◆ **Task statement**
Copy everything from the line containing "Open the ISO image path dropdown" down to the end of the items, swapping "dropdown" for "menu" and changing nothing else. Leave the pictures out of your answer.

[Raw records]
* begin *

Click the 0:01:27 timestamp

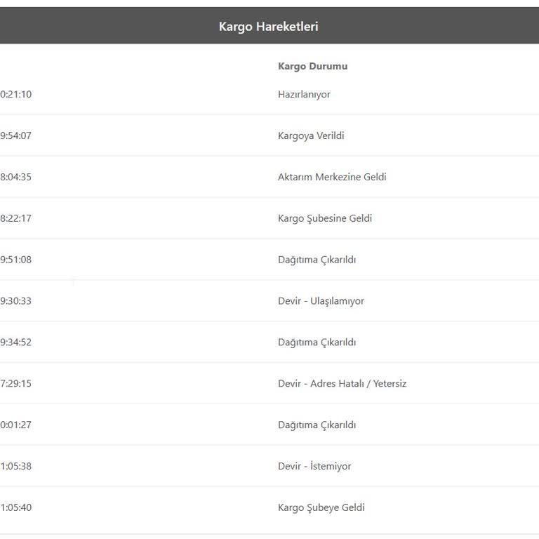click(16, 425)
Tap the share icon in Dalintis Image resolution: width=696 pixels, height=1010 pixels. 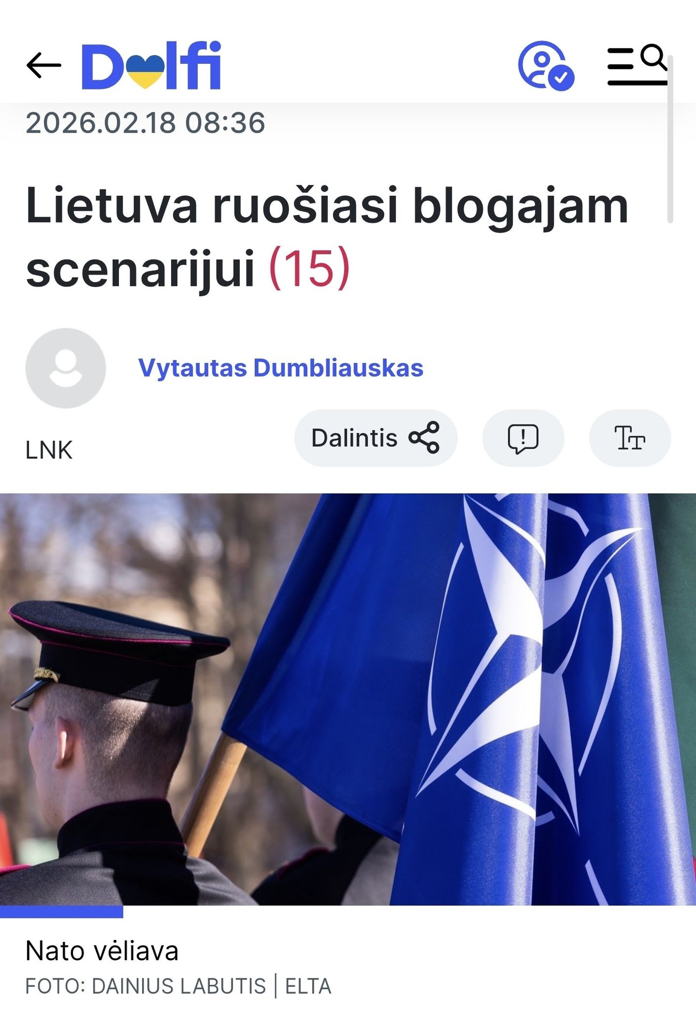424,437
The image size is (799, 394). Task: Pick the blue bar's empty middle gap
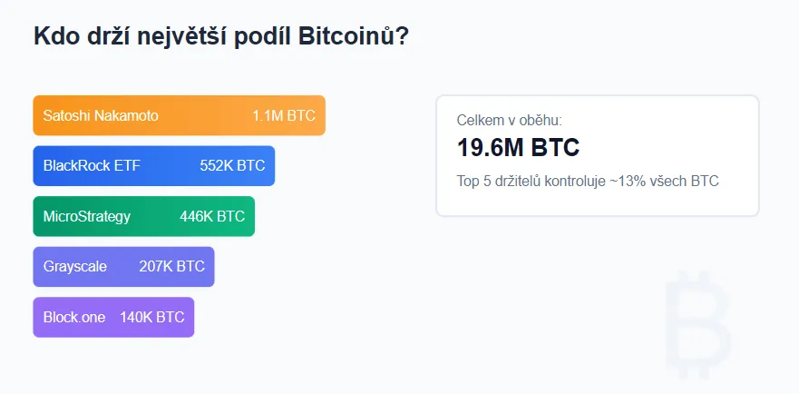coord(170,166)
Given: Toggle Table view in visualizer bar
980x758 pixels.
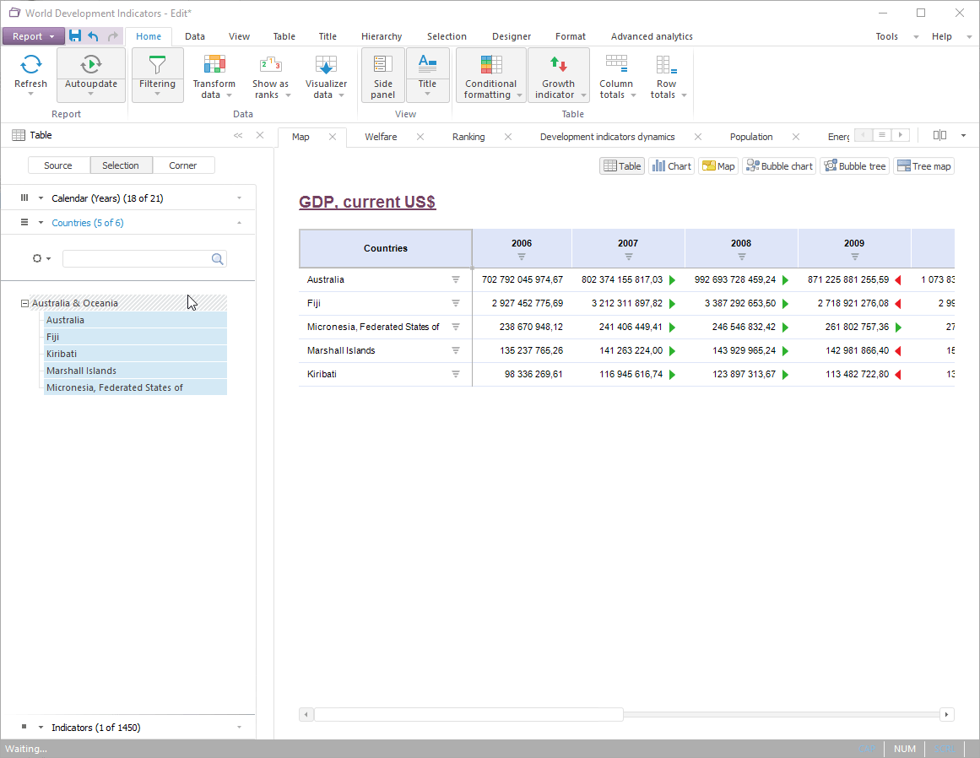Looking at the screenshot, I should pyautogui.click(x=622, y=166).
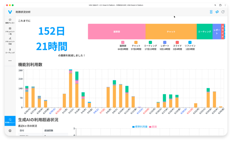Click the green ミーティング bar segment
Image resolution: width=232 pixels, height=142 pixels.
pos(204,32)
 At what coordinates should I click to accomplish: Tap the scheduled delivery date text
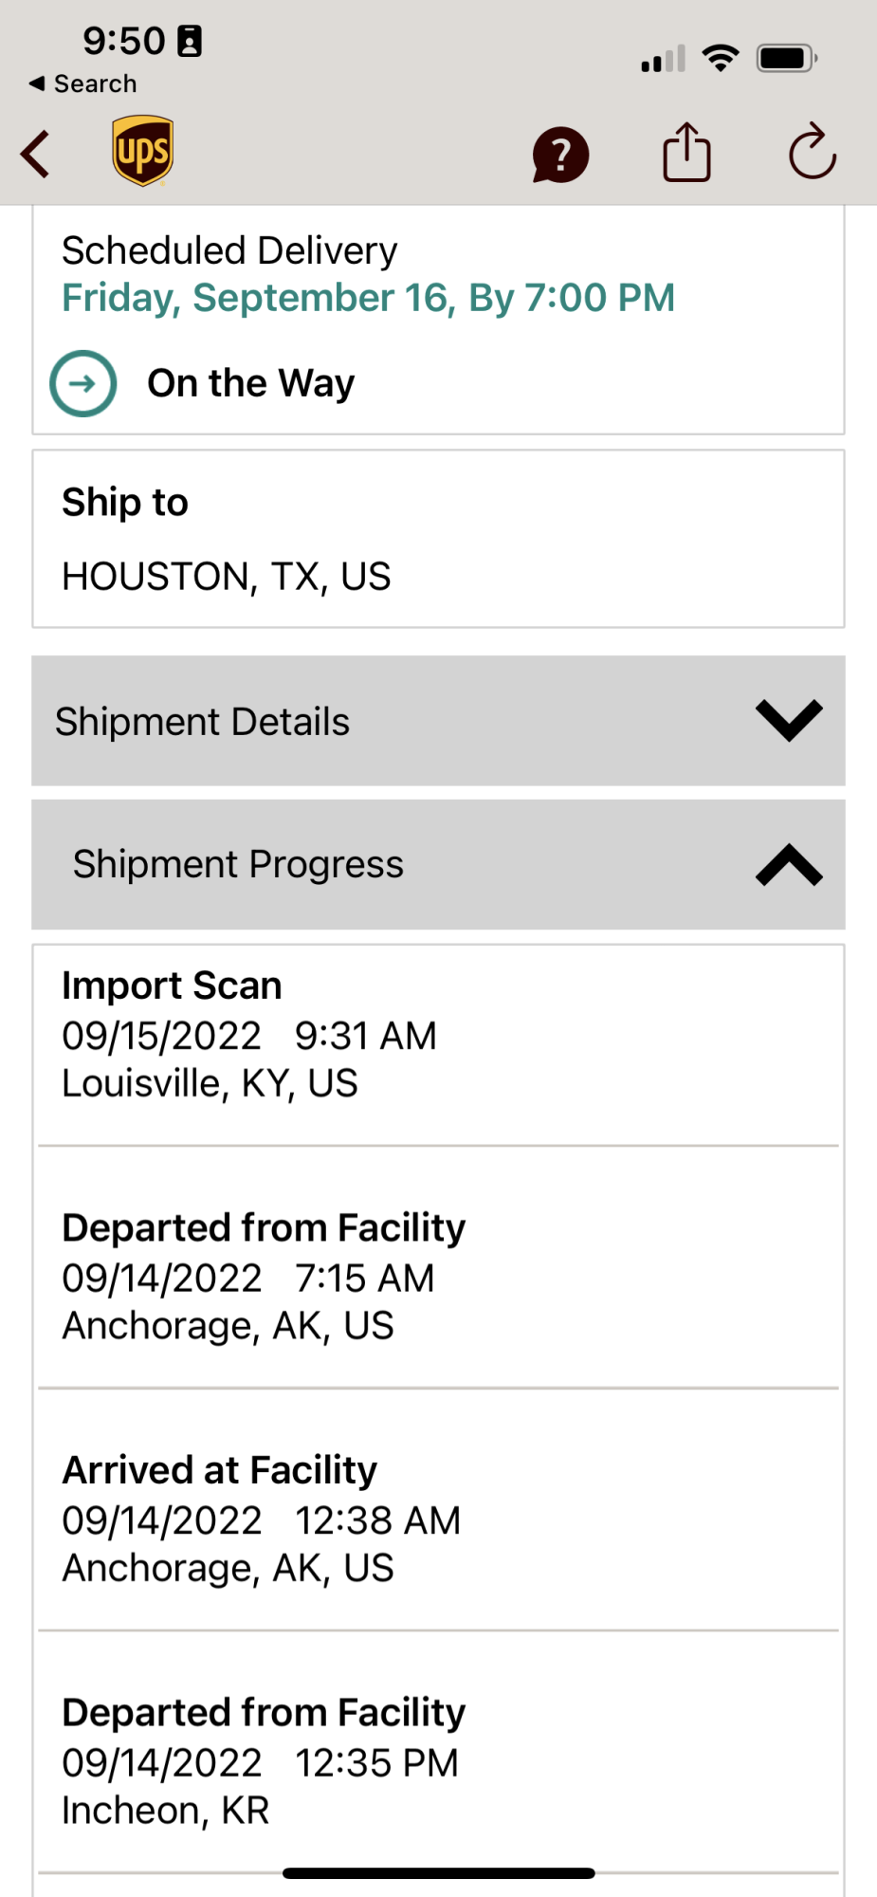point(368,298)
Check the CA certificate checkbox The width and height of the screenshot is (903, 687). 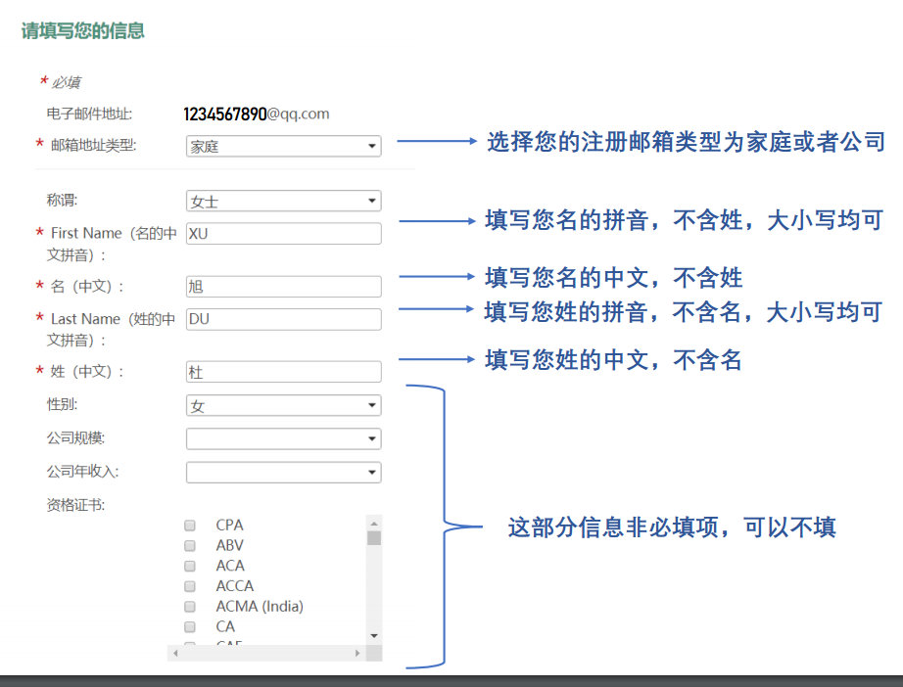point(190,626)
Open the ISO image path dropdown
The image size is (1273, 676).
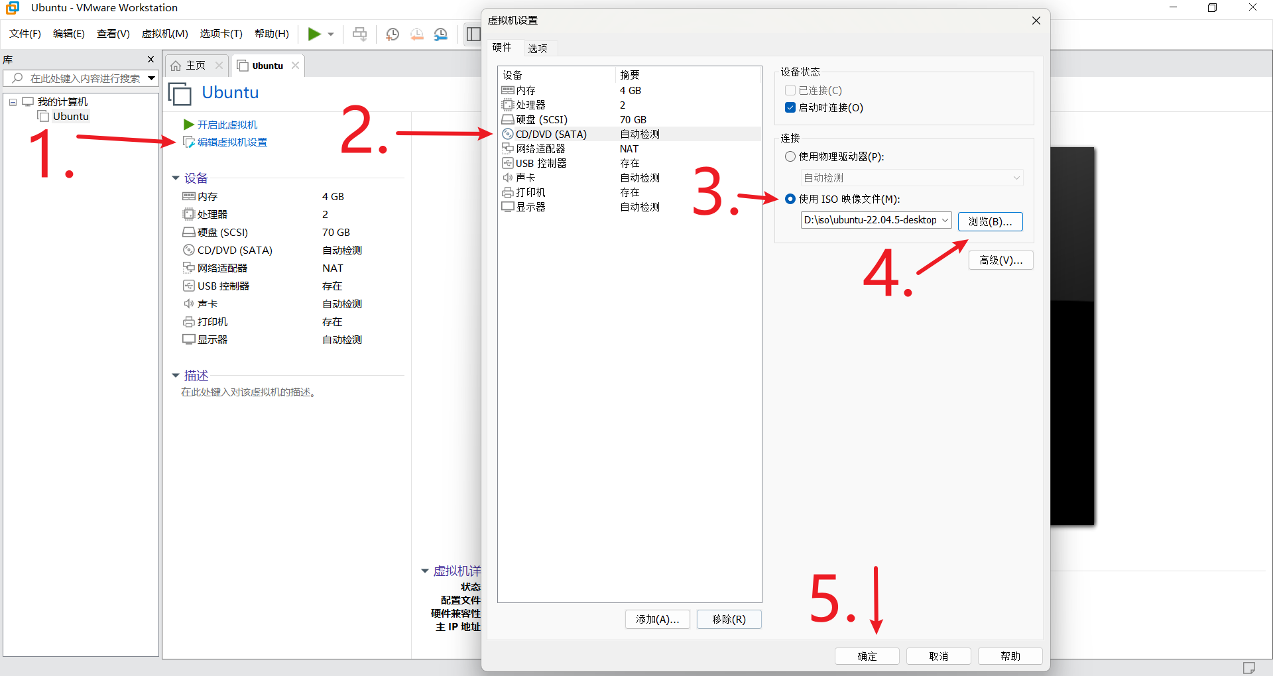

* end *

◆ **Answer in full**
Open the ISO image path menu
The image size is (1273, 676).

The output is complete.